Individual Counseling
Therapist Self-Disclosure
A lot of burgeoning clinicians learn in their programs that therapist self-disclosure, which simply means sharing an intimate detail of one’s own life, should be avoided. This is not precisely true though and actually self-disclosure can be one of the most effective counseling interventions in a therapist’s tool kit. When used appropriately it makes the whole therapy setting more authentic, more human, increasing levels of trust and connection between therapist and client.
The tabu on self-disclosure is a holdover from early psychoanalysis, where it was believed that the clinician should be basically opaque, not betraying much in the way of personality, so that the process of transference could occur unimpeded. Transference, where the patient comes to view his therapist as a one or both of his parents, was thought to be a major source of insight and change for the client.
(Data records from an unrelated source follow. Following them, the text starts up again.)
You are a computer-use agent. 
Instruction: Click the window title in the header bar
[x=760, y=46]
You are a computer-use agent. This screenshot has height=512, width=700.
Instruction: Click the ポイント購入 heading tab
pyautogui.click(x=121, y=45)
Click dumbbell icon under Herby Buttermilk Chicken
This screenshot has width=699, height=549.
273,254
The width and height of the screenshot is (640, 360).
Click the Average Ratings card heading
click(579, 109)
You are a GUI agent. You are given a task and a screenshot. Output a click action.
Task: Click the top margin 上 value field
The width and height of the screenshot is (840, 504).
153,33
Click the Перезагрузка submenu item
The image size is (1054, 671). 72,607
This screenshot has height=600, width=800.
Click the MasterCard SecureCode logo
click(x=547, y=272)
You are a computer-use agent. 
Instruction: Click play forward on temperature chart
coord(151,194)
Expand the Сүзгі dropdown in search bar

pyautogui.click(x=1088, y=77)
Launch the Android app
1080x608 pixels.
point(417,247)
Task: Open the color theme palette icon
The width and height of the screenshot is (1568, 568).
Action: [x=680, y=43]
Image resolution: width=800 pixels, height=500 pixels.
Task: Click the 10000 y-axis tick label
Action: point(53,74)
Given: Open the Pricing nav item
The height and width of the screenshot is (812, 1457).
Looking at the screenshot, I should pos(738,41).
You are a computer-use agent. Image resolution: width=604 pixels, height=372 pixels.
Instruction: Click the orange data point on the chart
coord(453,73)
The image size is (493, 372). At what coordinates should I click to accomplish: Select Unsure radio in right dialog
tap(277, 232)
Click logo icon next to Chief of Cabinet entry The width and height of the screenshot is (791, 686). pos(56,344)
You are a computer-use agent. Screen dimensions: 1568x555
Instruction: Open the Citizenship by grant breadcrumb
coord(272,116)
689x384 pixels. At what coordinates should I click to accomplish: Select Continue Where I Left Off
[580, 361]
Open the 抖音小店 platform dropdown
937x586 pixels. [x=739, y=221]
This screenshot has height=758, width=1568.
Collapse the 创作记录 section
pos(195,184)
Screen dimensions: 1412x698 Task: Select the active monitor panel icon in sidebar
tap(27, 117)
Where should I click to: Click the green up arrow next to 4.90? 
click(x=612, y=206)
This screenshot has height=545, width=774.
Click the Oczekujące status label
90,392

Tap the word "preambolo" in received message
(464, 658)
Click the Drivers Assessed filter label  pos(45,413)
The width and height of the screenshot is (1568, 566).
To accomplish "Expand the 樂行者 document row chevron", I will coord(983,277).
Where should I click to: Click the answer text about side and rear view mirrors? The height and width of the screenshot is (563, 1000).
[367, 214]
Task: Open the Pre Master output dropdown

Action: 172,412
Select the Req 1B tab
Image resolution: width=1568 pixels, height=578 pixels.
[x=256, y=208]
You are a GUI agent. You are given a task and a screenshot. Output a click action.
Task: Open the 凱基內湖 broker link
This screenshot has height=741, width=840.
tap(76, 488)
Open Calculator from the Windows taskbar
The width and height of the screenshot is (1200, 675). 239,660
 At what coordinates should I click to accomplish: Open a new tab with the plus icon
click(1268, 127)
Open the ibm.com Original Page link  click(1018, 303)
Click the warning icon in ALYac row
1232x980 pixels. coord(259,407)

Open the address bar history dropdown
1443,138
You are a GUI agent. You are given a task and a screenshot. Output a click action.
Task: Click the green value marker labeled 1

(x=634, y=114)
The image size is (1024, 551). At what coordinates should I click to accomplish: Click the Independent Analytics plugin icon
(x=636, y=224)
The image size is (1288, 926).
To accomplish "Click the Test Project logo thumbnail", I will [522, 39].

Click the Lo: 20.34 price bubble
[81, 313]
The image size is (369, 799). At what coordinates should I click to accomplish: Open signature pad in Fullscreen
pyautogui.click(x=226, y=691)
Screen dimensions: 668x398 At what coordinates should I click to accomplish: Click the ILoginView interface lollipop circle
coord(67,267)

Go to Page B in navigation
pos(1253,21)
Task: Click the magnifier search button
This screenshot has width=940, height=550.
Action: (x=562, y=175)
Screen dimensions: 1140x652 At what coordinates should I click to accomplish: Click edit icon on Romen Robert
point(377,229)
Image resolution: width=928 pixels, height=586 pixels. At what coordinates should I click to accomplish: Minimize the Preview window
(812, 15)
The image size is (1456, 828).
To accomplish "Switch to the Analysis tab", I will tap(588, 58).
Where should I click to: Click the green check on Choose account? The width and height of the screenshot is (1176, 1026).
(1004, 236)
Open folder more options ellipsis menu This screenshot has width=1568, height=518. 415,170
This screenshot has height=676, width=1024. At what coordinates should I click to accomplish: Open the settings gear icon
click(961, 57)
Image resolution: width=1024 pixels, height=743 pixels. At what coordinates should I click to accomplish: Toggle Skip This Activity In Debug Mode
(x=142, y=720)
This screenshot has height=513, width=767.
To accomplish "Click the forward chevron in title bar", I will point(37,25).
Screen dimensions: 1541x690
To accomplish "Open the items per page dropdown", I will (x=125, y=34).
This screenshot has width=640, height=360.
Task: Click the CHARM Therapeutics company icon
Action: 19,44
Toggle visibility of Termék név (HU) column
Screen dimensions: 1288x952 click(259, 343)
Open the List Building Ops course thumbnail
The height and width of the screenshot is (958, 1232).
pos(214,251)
We now know that transference pretty much always happens in therapy though, regardless of whether you act as a stern, silent authority or are the most talkative person in the world. You can harness the power of transference regardless of what your personal style is.
Other clinicians go with the rationale that the session is supposed to be centered around the client, and self-disclosure makes it about the therapist. Theoretically this sounds okay but it’s more of a rationalization than anything else, a clever way to hide the fear of really opening up in front of someone else. Therapists are humans too, with their own sets of fears and anxieties. Many of them really get off on cultivating the air of self-actualized guru in front of their clients, and unconsciously they find it repugnant to expose vulnerabilities that would put them on the exact same human level.
Really the sole criteria you should use when contemplating whether or not to self-disclose is if you think doing so will help your client. If the answer is yes then go for it. Obviously you don’t want to dominate the conversation, but self-disclosing once in a while isn’t dominating the conversation at all, it’s simply making it real. So many clients complain “I feel like you know everything about me and I know nothing about you.” And isn’t this a fair complaint that should be taken seriously? Why hold back from offering something of yourself when doing so can strengthen the human relationship between the two of you?
Especially if a client asks you a direct question, why hedge and haw, coming up with some lame excuse like the fact that the focus is not supposed to be on you? This is more likely to hurt the relationship than help it. Why not answer the question honestly if you can, and if you think it will help, modeling traits like directness, honesty, and courage while gaining a vital opportunity to share a point of view that might be incredibly helpful? And if you feel like you can’t answer it, be honest about that too instead of falling back on the clever sounding excuses that end up creating emotional distance.